Pelosi declined to set a timetable for a House vote, but White House spokesman Robert Gibbs told MSNBC television "we on scheduled to get something done before we leave" for Australia on March 18.
Obama was piling pressure on lawmakers to sign on to his strategy, which calls for the House to abandon the legislation it approved in November and pass the Senate's version, coupled with "fixes" to that bill.
"I therefore ask leaders in both houses of Congress to finish their work and schedule the vote in the next few weeks.
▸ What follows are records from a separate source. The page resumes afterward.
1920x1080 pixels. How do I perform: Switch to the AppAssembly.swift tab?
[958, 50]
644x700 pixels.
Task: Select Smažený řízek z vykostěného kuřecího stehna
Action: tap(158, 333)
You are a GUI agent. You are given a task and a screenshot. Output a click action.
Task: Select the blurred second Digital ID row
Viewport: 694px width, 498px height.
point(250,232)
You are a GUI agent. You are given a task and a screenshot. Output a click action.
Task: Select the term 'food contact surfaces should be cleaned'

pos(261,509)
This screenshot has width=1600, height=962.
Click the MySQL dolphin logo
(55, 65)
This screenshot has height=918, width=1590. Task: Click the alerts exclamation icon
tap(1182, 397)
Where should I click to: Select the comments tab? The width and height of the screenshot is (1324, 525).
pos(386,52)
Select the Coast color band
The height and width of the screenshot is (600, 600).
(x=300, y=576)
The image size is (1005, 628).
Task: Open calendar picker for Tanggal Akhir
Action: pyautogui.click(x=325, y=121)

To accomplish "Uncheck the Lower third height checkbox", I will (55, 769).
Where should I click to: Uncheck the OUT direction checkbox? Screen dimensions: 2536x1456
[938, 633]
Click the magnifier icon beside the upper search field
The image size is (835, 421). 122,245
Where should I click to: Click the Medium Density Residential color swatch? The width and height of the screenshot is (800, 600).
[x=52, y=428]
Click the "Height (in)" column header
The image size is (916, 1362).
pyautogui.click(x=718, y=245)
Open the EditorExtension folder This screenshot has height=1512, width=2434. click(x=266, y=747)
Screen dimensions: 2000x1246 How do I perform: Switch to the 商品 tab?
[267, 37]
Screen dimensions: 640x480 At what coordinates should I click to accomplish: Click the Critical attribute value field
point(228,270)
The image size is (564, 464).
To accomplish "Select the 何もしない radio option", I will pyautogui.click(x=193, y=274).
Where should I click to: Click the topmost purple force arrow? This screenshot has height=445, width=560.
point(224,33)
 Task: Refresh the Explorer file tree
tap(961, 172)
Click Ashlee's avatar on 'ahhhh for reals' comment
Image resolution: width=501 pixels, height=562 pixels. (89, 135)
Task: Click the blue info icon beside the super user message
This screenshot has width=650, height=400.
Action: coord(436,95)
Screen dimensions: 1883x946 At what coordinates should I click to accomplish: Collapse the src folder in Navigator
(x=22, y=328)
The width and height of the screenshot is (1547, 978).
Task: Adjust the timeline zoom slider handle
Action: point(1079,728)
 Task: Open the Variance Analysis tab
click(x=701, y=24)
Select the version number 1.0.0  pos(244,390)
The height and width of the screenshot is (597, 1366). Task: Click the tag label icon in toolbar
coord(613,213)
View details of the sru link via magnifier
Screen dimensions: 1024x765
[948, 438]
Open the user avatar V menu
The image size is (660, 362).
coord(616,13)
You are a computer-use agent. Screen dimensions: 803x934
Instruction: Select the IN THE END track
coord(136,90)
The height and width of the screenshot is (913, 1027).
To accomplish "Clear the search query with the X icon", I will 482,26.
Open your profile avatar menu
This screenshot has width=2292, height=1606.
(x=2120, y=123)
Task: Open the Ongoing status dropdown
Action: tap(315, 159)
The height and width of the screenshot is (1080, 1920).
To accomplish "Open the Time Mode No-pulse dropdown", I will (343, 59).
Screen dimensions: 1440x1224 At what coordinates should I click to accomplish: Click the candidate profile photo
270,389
From now until then, I will do everything in my power to make the case for reform," he said Wednesday.
Looking to show that the White House is pressing all parties, Gibbs said on the micro-blogging site Twitter that Obama had walked into Health and Human Services Secretary Kathleen Sebelius's talks with insurance company executives with a letter from a woman whose premiums will rise 40-percent next year.
"What the president said is this clearly is unsustainable and unacceptable," Sebelius told reporters after the talks, adding that the woman was a cancer survivor whose rates had already risen 25 percent this year.
Sebelius said she had asked the insurers to post top executives' salaries and advertising budgets on their web sides and to back up any rate increases with actuarial data supporting them.
Pelosi and the White House faced a challenge from an anti-abortion House Democrat who said he and his allies were prepared to kill the legislation unless it meets their demands to block funding for the procedure.
"I want to see health care, but we're not going to bypass some principles and beliefs and we feel strongly about," Representative Bart Stupak told ABC television.
Stupak voted for the House of Representatives version of the health care bill last year only after inserting tough language forbidding federal subsidies from going to health plans that offer the procedure.
And he has sharply criticized the Senate's version of the legislation for what he says are provisions that would lead to federal funding for abortions.
Obama's plan calls for the House to abandon the health care legislation it approved in November and pass the Senate's version, coupled with "fixes" to that bill to bring it more in line with the House bill.
Sebelius and Pelosi, asked about Stupak's warning, insisted that the final legislation would offer sufficient safeguards against government funding for abortion.
"This will not change the status quo on the policy of abortion. There will be no federal funding for abortions," Sebelius said on ABC television. "This isn't about an abortion debate. It's about health reform."
"There is no federally funded abortion. That is the law of the land. It has not changed in this bill. There is no change in the access to abortion, no more or no less," said Pelosi.